Sinon, à part une tasse de thé, j'aime bien avoir mon agenda et un stylo et contrairement à toi je ne serai pas traumatisée si je n'ai pas un stylo plume (rire) (c’est vrai je déteste écrire au bic, j’écris toujours avec mon Sheaffer d’étudiante). J’aime bien également avoir mon téléphone à coté et un double écran pour écouter de la musique ou regarder une série en même temps que je fais de la retouche.
Qu'est-ce que tu as pu trouver difficile auparavant, qui te poussait hors de ta zone de confort, mais que tu as dépassé ?
Au début je ne trouvais pas facile d’aller prendre en photo des gens que je ne connais pas et d’essayer de les mettre à l'aise. Ça l'est plus aujourd'hui même si je ne suis pas à encore à l'aise à 100%.
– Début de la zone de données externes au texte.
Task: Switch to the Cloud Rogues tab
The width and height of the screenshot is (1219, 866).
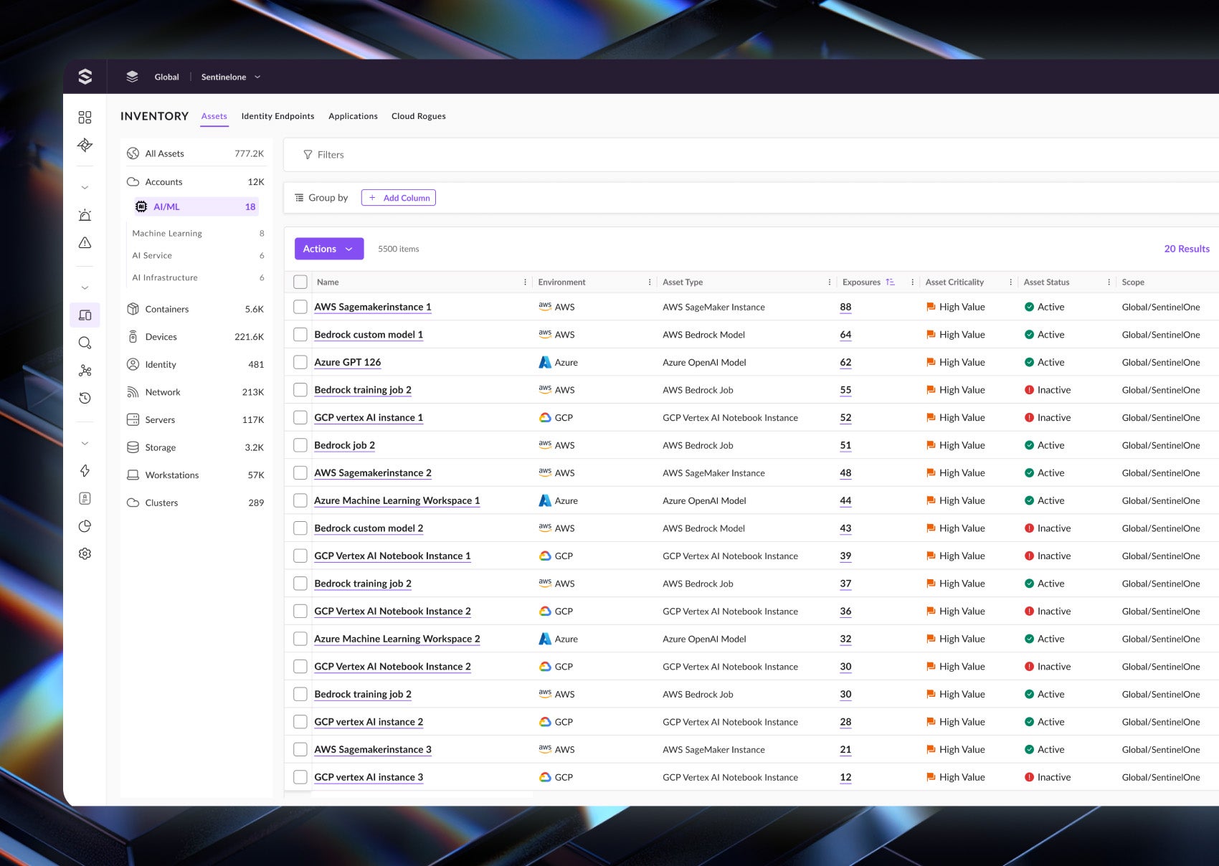Action: 418,116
M'organiser et me donner un ordre de priorités, a aussi été un véritable travail ! La phase organisation au départ n'est pas toujours évidente pour moi, malgré mon apparence structurée. J’ai appris à le faire mais ça ne m'était pas naturel. Et je me retrouve encore d'ailleurs parfois à faire les choses un peu à droite à gauche ou à commencer 50 trucs en même temps. C’est ma tendance naturelle.
Et ton plus gros challenge actuel ?
Alors j’en ai plusieurs. Actuellement, un de mes plus gros challenge c’est d’affiner mon style photographique. Ce qui signifie travailler beaucoup sur l'edit des photos avec le logiciel Lightroom qui est long à maîtriser. Je veux aussi progresser dans la prise de vue, maîtriser parfaitement mon matériel pour m’adapter à toutes les conditions de shooting.
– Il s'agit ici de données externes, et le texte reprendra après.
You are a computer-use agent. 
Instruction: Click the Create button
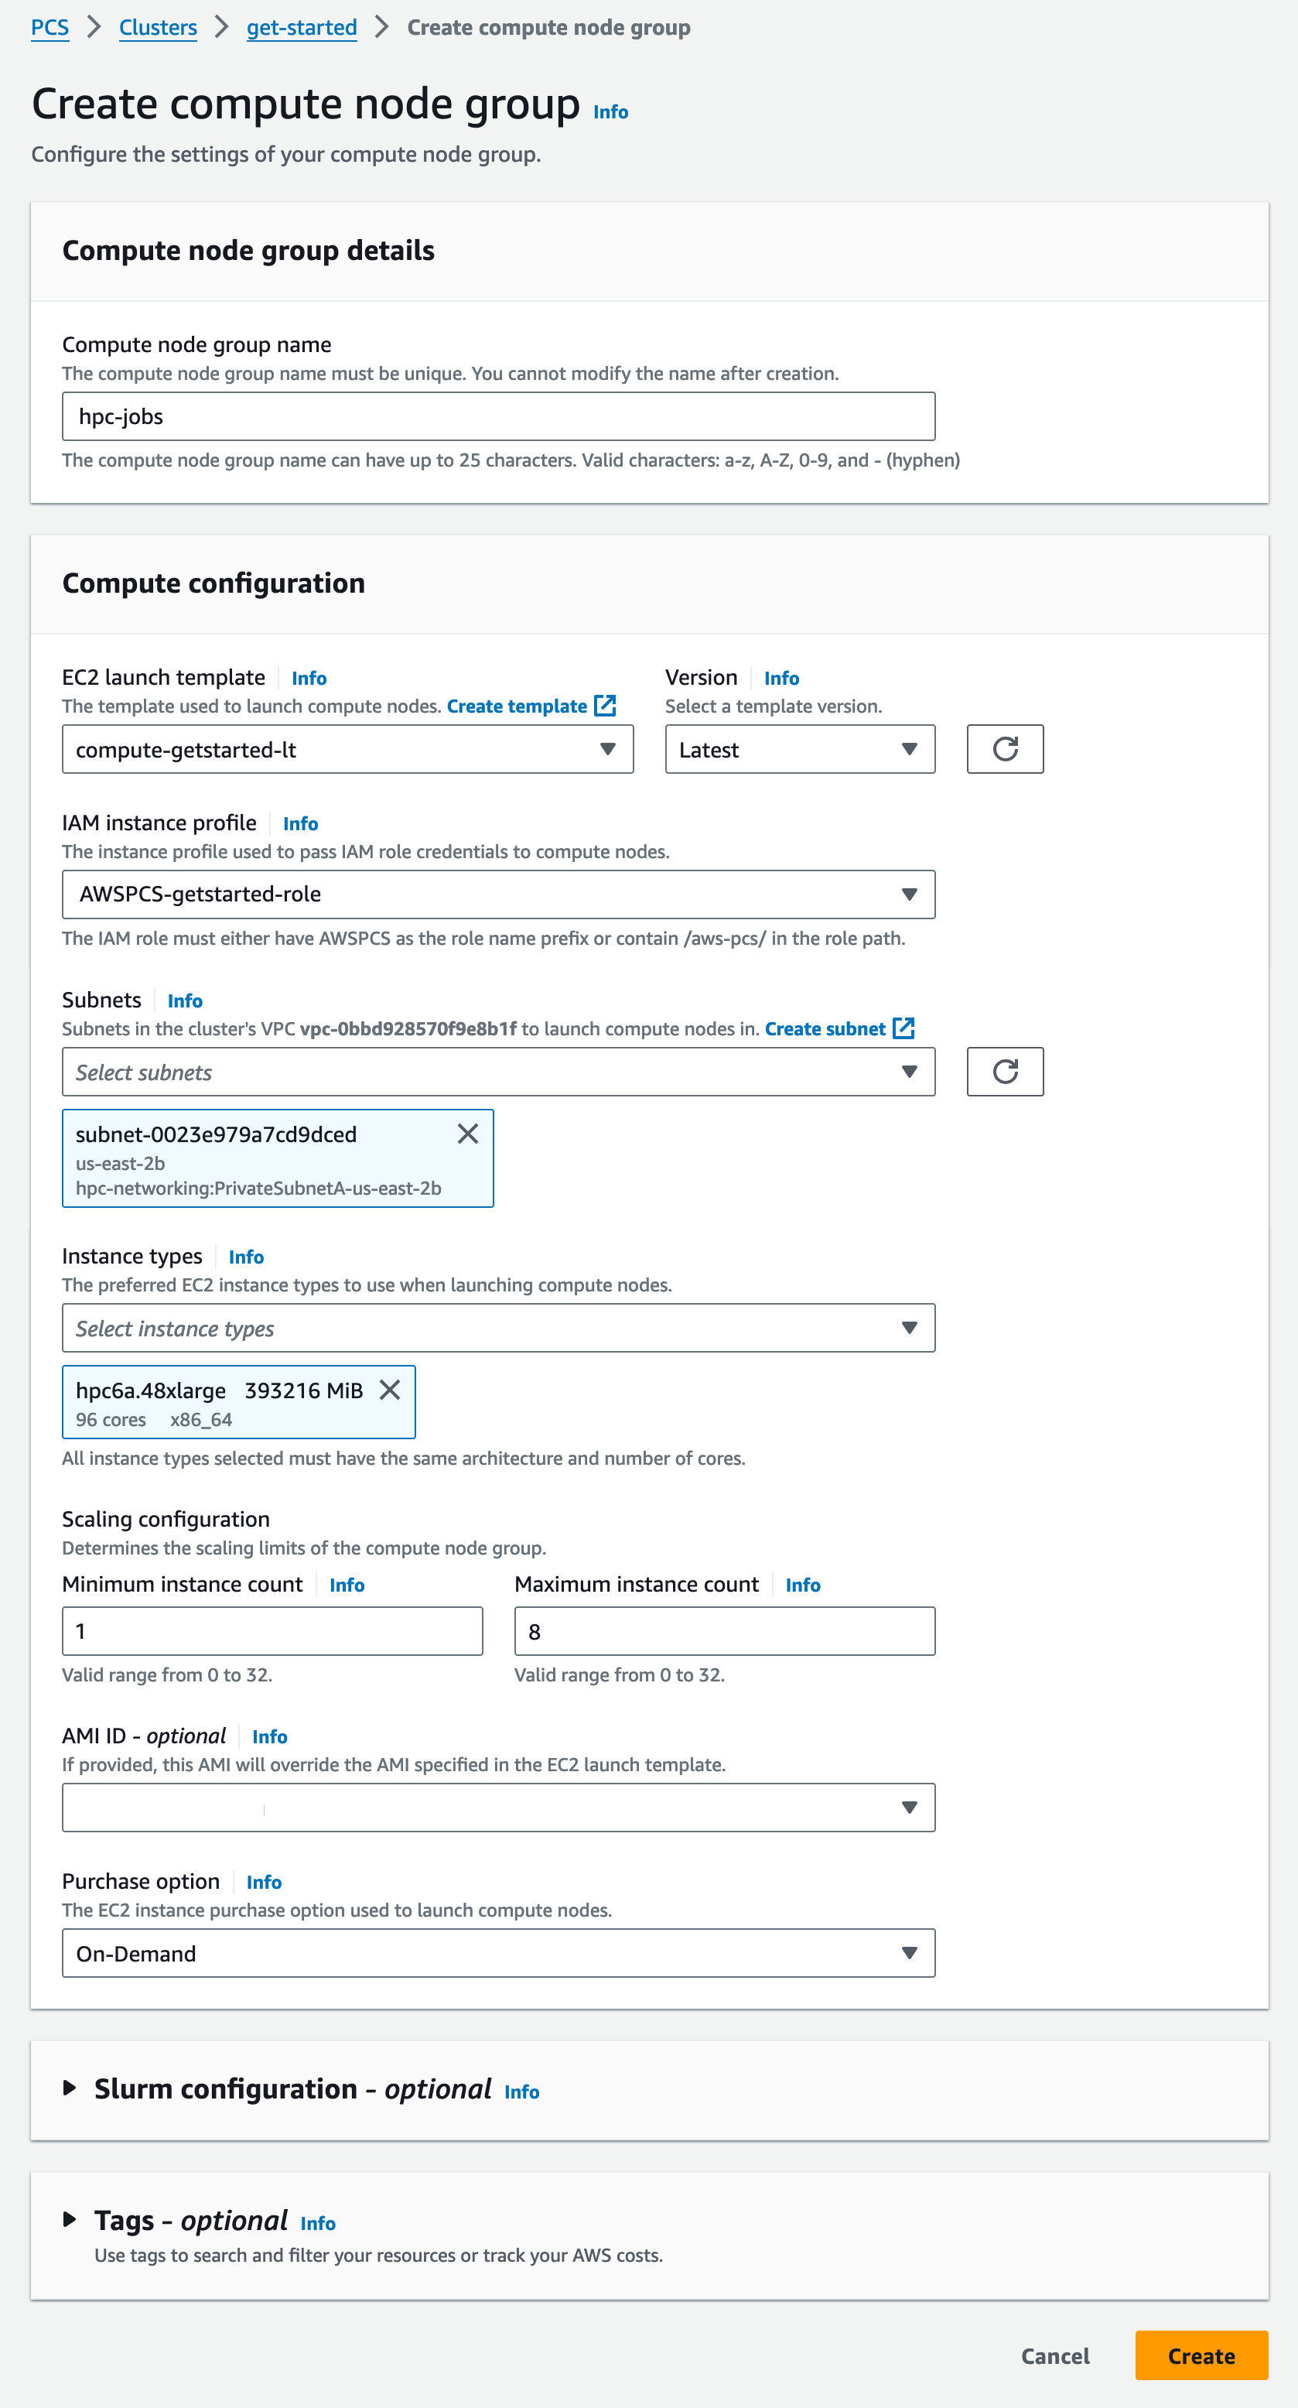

Pour le développement de mon activité, il faut que je trouve des clients qui recherchent mon style. Et donc finir mon site web, ce qui est mon gros défi actuel. Car cela implique de me définir au préalable afin d’attirer les gens qui seraient intéressés par ce que je fais et ce que je suis. (on peut s’inscrire pour être notifié.e quand son site sera en ligne)
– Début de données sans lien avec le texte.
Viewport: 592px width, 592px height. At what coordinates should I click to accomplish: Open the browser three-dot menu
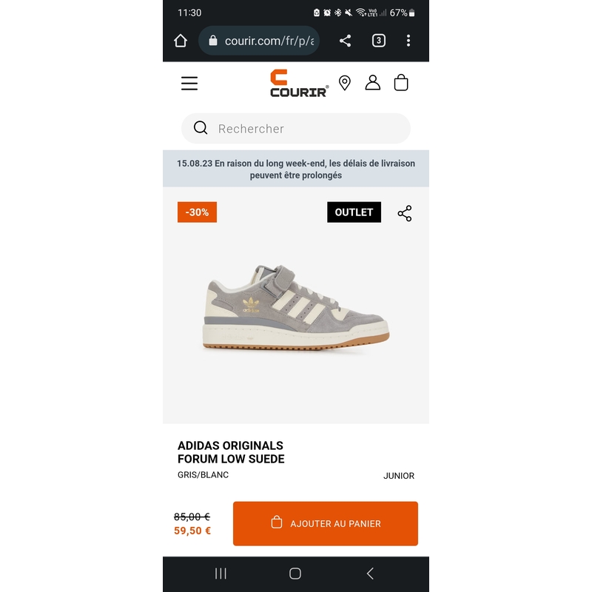[408, 41]
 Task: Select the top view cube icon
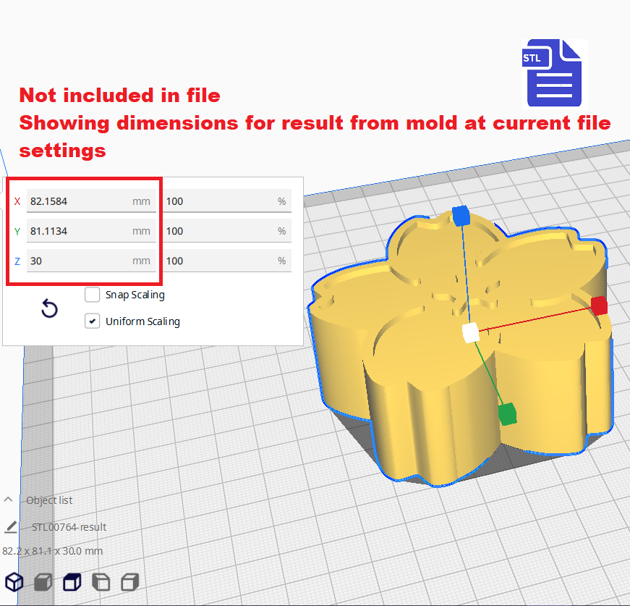point(72,581)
Et alors surtout - j'allais l'oublier alors que c'est le plus gros défi de ma vie, je dois être dans le déni (rire) - : faire des choix ! Décider quelle photo sélectionner en particulier. C'est aussi pour ça que j'envoie beaucoup de clichés à mes clients, de façon à ce qu’ils aient le choix car ils ne sélectionnent pas forcément les mêmes photos que moi. Tous les photographes avec qui j’en parle me disent que c'est important de rendre peu de photos, mais je n'arrive pas à trouver un aspect négatif à rendre plus de photos que nécessaire. Les clients prennent de toute façon 10 photos, mais ce sera leur choix à eux. J’aimerais cependant parvenir à un juste milieu.
Dans tout ce processus, quelles sont les tâches ou phases de travail qui te plaisent le plus ?
J'adore mettre en place un styling ou un shooting, j'adore prendre les photos, j'aime bien aussi toute la retouche, j'aime vraiment tout ! Je suis moins fan de la partie commerciale de mon métier c’est-à-dire me vendre.
Tu es confrontée à des tâches que tu détestes mais qui sont obligatoires ?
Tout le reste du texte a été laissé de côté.